– Девчонки дуры, – миролюбиво произнес Ларри. – Но на голых девок можно и в бинокль попялиться. Только, знаешь, Пирожок… это не девчонка была.

От удивления Питер чуть с подоконника не свалился. Ему даже страшно стало на миг.

– Как – «не девчонка»? Я же видел…

– Это папина русалка. Ему ее привезли на прошлой неделе, вы с Агатой в школе были. Мы вам решили пока не говорить. Отец думал, что она умрет. Ее везли долго, в плохой воде. Она рыбу не ела, пряталась. Ну мы и не говорили вам.

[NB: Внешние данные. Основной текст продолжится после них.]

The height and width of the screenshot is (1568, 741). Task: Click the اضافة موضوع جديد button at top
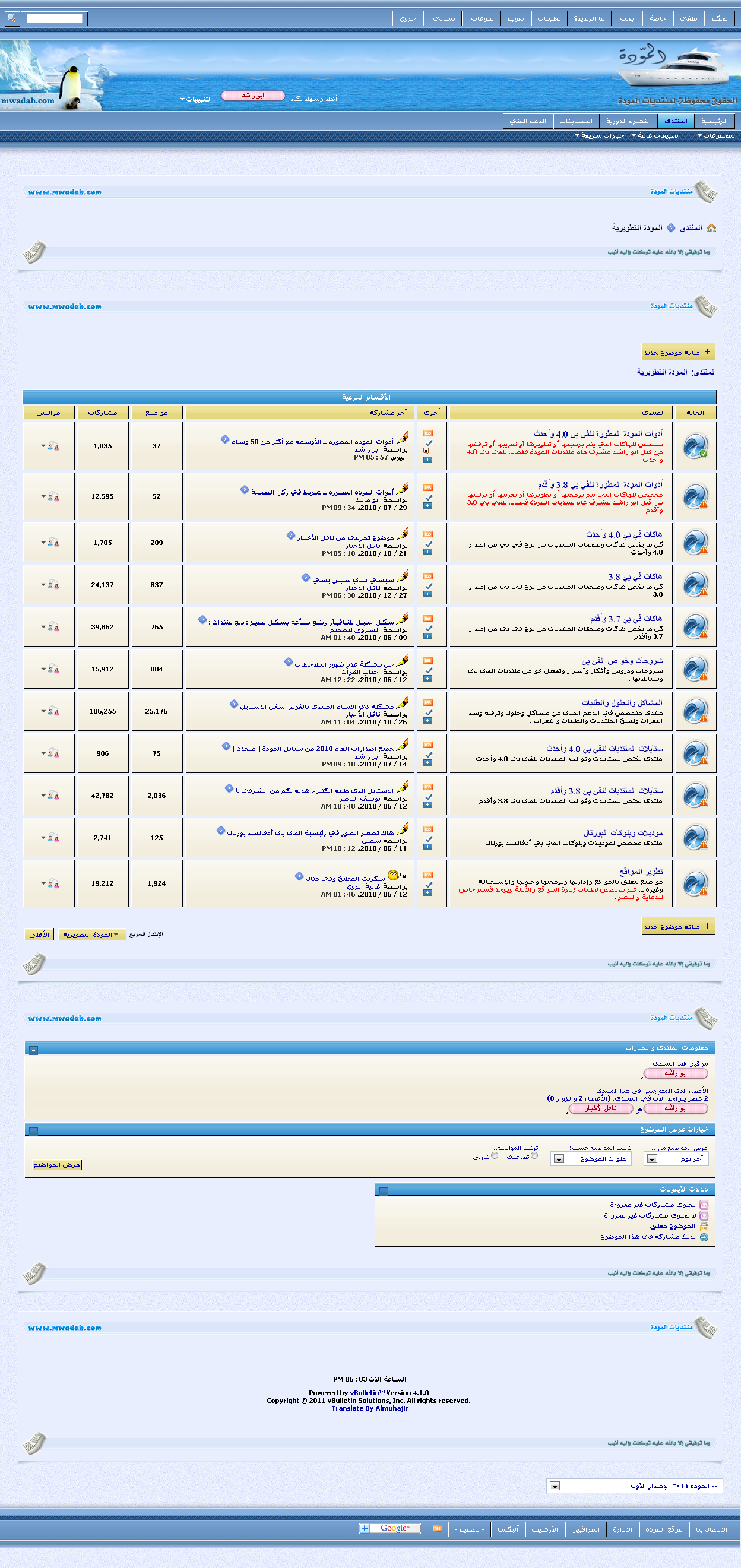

Ларри говорил это настолько будничным тоном, что Питер решил, будто брат над ним шутит. Живая русалка стоила дороже нового автомобиля. Наверное, как десять новых автомобилей. Или половина усадьбы. Да и зачем папе русалка?

– Ларри, я уже не маленький, – сурово заявил Питер, для солидности расправив плечи и пытаясь втянуть живот. – Я тебе не верю. Это была просто девочка.

Брат поскреб заросший щетиной подбородок, пожал плечами. Снял с шеи Питера бинокль, поднес к глазам.

– Ну раз ты такой взрослый… – задумчиво сказал он и замолчал, рассматривая что-то.

Питер нашарил за цветочными горшками книгу, вытащил ее и собрался уже уйти, но задержался и взглянул в сторону пруда. По поверхности расходились круги. Словно кто-то бросил туда камень.

«Это всего лишь рыба», – решил мальчишка и пошел к выходу из оранжереи. Девчонка девчонкой, а модель яхты надо починить до того, как у Ларри испортится настроение и он решит вздуть брата за испорченный кораблик.

Глава 2

Июньский день выдался душным, от жары клонило в сон. Питер клевал носом и медленно водил по бумаге кончиком карандаша.

– Мистер Палмер, так о чем же вы думаете?

Голос учителя раздался прямо над ухом и заставил Питера подскочить на месте от неожиданности. Громыхнула задетая крышка парты, покатились на пол карандаши. Класс захихикал, предвкушая потеху.

– Я замечтался, сэр, – пролепетал Питер, старательно закрывая ладонью рисунок на промокашке в раскрытой тетради. – Прошу меня простить.

– Надеюсь, ваш открытый рот и остекленевший взгляд говорили о том, что грезили вы о прекрасном творчестве Шекспира? – произнес учитель строго и добавил: – К доске.

Отвечать у доски Питер терпеть не мог. Всякий раз его охватывал непонятный ему самому страх. Одноклассники замирали, ожидая, когда потеющий толстячок перестанет то краснеть, то бледнеть и наконец протянет нерешительное овечье «Э-э-э…». Класс взрывался хохотом, мальчишки принимались дружно блеять, Питер ударялся в панику и напрочь забывал все, что готовил к уроку. Учителя быстро теряли терпение и украшали дневник Питера очередным неудом. Раздосадованный мальчишка умолял позволить ему еще раз попытаться или ответить письменно, но чаще всего нарывался на отказ:

– Мистер Палмер, вы потомок благородного рода. И вы обязаны уметь говорить публично. Боритесь со своими страхами.

Питер честно боролся. Учил уроки до поздней ночи, рассказывал домашнее задание матери. Но в школе у доски всякий раз цепенел от страха и, сдерживая слезы, мужественно принимал насмешки одноклассников.

И сегодня, когда прозвучало ненавистное «к доске», мальчик вдруг понял, что утром не повторил то, что весь вечер заучивал наизусть. Он встал, понурился, секунду постоял, привыкая к противной ватной слабости в коленках, и побрел к доске. Промокашка с его рисунком легко спланировала на пол, и Питер поднял ее. Класс за его спиной шушукался, девчонки тихонько хихикали, предвкушая веселье. Питер остановился у доски, взглянул на стиснутую в пальцах промокашку. В начале урока он карандашом нарисовал в уголке девочку-цветок, похожую на ту, что видел утром. И сейчас ему вдруг сделалось так спокойно, словно он не один стоял перед классом, а кто-то незримый держал его за руку.